Problem to solve:
Scan the material for the word "sidebar" and copy each line where it occurs.
═══ Extracted material
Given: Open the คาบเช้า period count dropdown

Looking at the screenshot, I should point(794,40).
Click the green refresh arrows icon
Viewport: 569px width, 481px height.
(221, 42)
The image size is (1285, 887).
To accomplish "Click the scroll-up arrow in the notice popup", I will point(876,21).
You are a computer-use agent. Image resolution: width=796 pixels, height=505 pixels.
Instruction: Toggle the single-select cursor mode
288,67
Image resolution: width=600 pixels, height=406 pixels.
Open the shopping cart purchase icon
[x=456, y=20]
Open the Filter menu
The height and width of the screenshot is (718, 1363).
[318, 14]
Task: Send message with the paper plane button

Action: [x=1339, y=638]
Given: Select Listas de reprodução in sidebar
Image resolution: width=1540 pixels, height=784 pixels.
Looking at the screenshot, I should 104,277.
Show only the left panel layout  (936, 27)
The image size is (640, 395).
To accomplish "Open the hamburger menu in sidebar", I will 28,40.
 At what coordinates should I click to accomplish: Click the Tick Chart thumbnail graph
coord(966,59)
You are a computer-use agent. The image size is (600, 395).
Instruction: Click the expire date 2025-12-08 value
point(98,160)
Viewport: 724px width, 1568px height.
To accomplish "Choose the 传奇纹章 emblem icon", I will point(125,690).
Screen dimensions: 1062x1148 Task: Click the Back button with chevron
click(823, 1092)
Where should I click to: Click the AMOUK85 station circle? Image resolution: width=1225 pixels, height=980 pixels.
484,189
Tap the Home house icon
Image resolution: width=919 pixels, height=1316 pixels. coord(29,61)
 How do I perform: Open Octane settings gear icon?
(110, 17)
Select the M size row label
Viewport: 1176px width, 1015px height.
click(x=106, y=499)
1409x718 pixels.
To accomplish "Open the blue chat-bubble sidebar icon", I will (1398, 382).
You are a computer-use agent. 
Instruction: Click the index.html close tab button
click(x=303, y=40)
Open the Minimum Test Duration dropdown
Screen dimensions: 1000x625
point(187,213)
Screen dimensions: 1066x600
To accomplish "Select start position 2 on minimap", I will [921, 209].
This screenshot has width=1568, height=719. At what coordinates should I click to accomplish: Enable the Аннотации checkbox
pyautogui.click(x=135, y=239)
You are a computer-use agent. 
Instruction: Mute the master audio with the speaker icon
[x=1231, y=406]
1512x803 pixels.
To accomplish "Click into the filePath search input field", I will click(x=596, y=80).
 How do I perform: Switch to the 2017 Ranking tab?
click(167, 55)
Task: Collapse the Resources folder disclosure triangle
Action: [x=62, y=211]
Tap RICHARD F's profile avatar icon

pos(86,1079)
══════
Exercise result:
Given: Select Listas de reprodução in sidebar
To accomplish "Open the hamburger menu in sidebar", I will 28,40.
To accomplish "Open the blue chat-bubble sidebar icon", I will (1398, 382).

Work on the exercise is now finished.